KonaPDF will work on a folder of aliases to Quark or InDesign
documents scattered across a number of folders. It will ignore any
files in a folder that are not Quark or InDesign documents, nor
will it process any files in subfolders.
Once you have your output folder full of PDF files, you might want
to combine them into a single PDF, especially if you need to pass
on a low-resolution PDF of the entire job to a client, whether by
email or FTP.
That's a laborious task in Acrobat, bringing in each page manually
and saving the final PDF.
A utility called PDFLab written by Fabien Conus will merge a
collection of PDFs into one overall PDF file.

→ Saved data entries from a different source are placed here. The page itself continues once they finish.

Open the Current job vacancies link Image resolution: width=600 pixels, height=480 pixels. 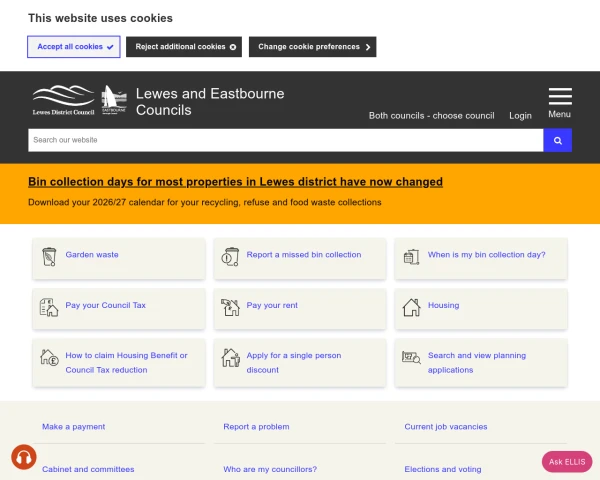point(446,427)
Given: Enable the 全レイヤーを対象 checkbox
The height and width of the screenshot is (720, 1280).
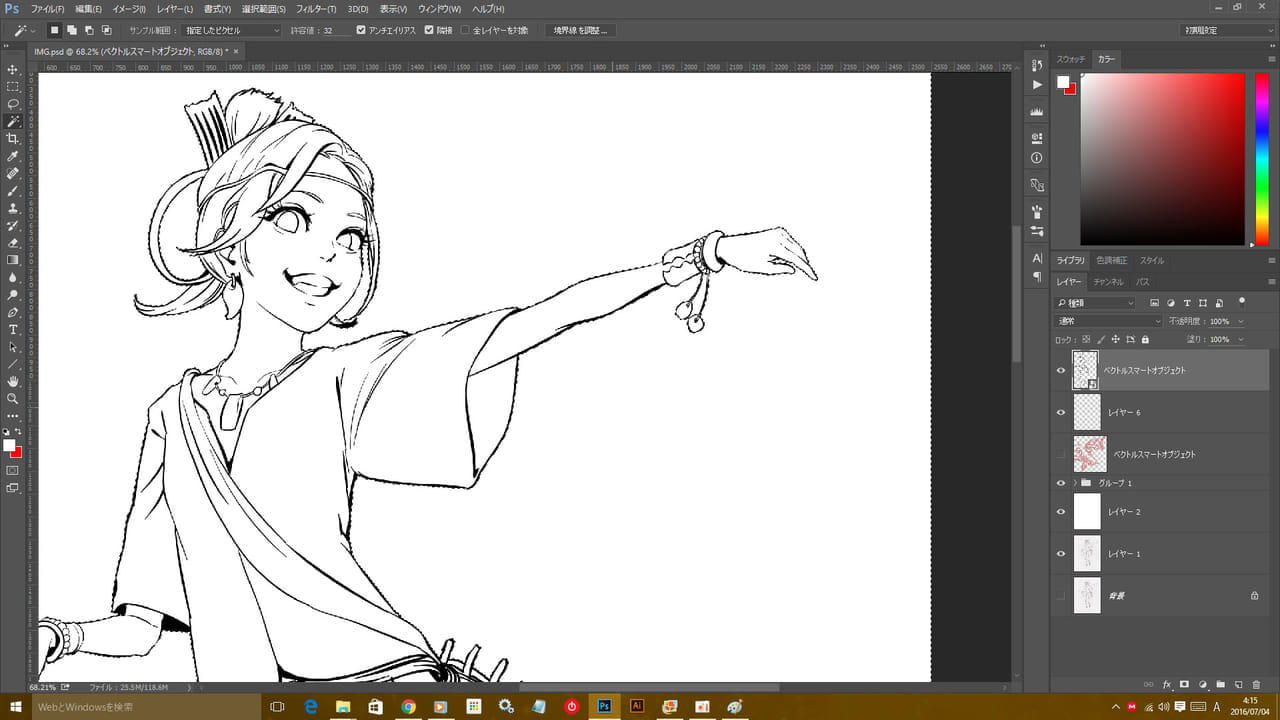Looking at the screenshot, I should point(465,30).
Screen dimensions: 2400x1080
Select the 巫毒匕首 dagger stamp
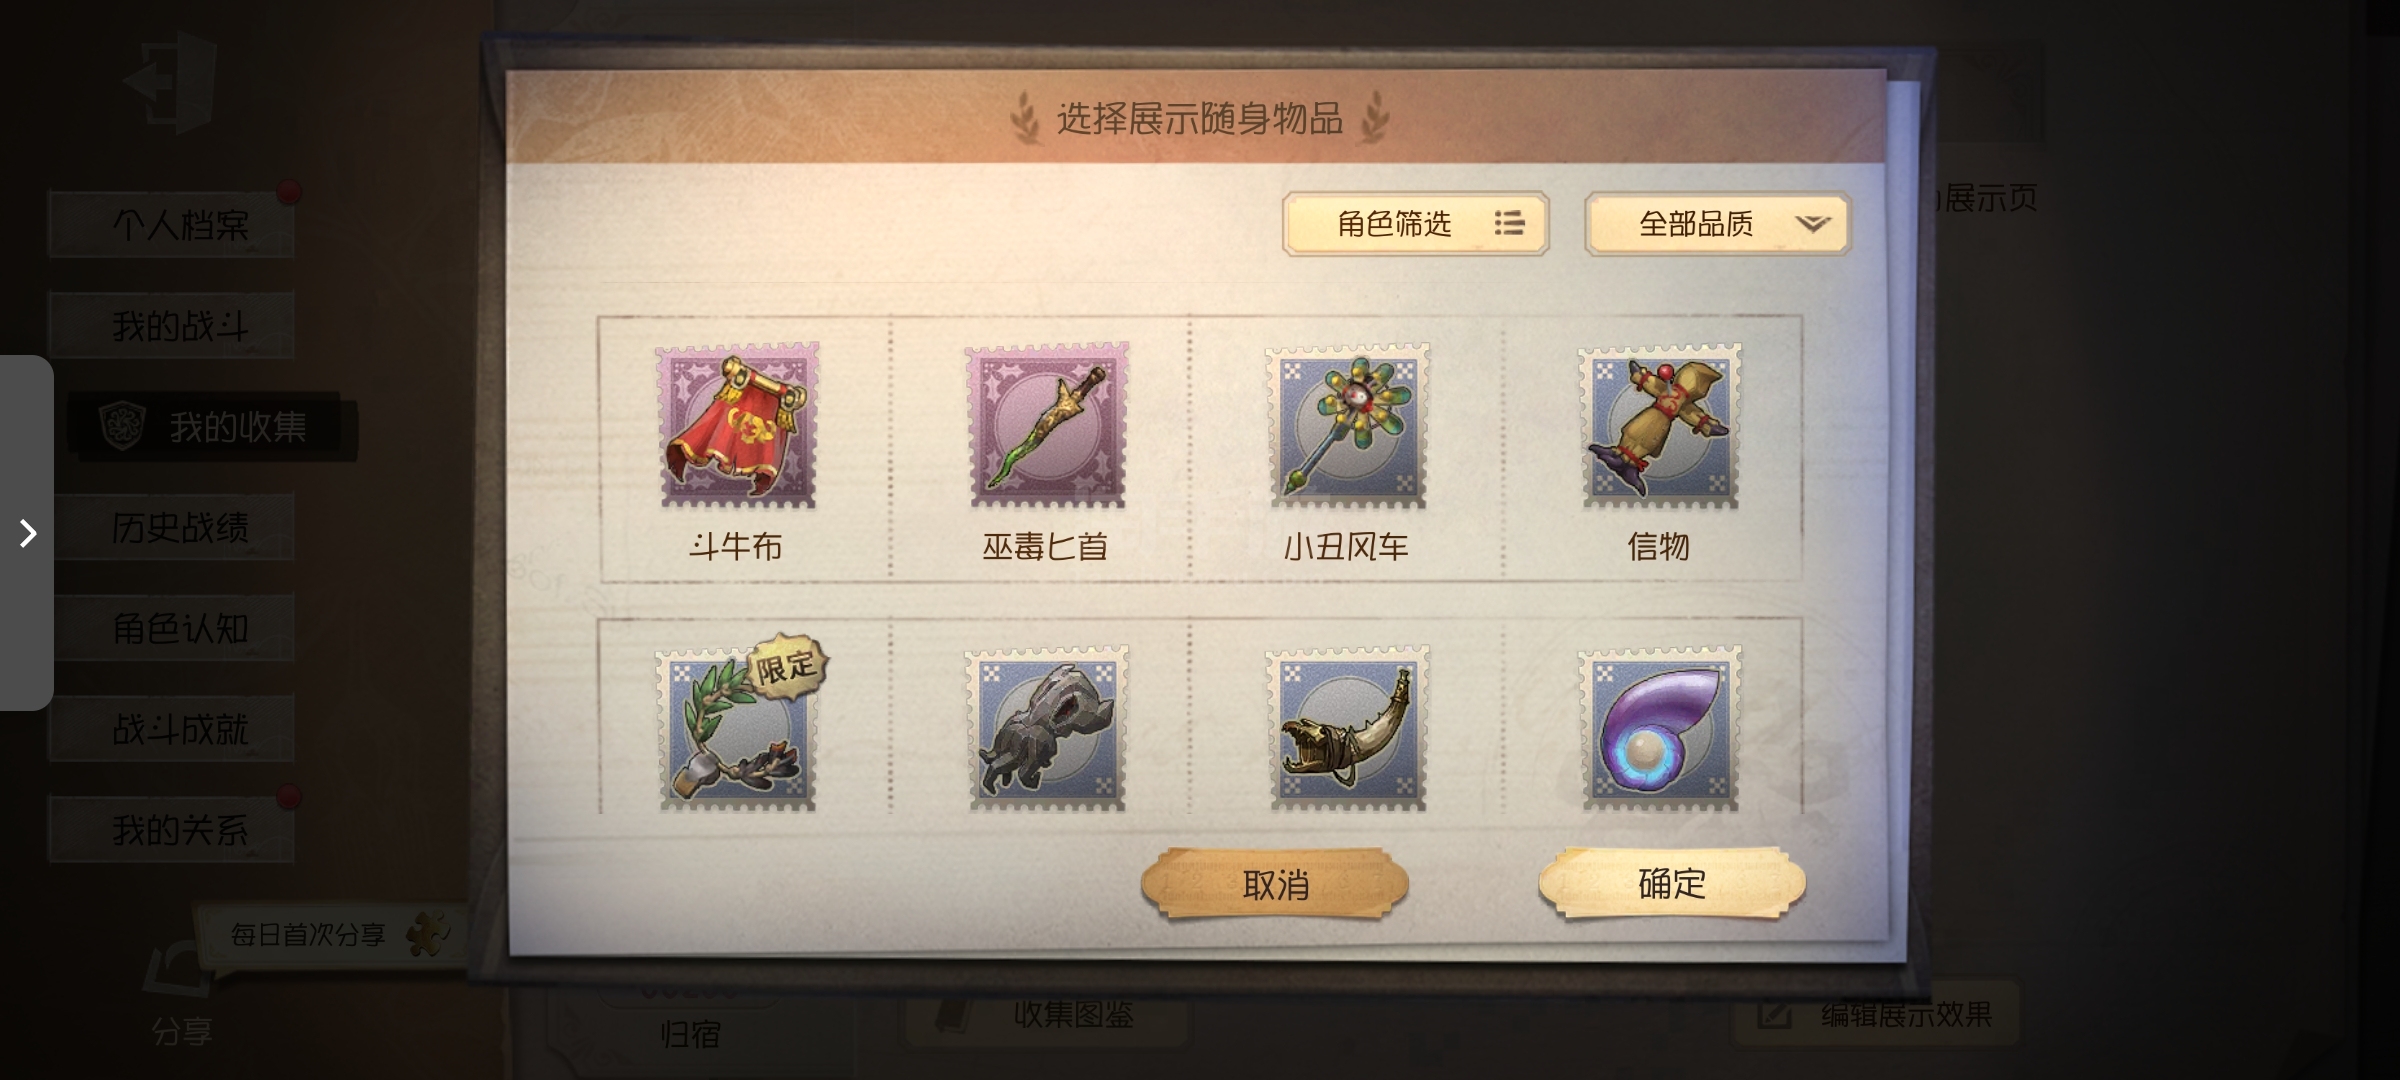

It has drag-and-drop
capability so it's easy to use.
You can operate the KonaPDF programs through a hotkey from the
keyboard by using FastScripts Lite, a free replacement for Apple's
own Applescript Menu, and much more powerful.
Hikona
It is always wise to pre-flight Quark documents before outputting
PDFs to catch errors (eg RGB images, font substitution etc). When
using Hikona to output final, high resolution PDFs
ALWAYS check or pre-flight the resulting PDFs.
Enfocus offers
pre-flight solutions. At a minimum, open up the PDFs created by
Hikona in Acrobat and check them at a view of 300-400% and with
Overprint Preview option checked (in the Advanced menu).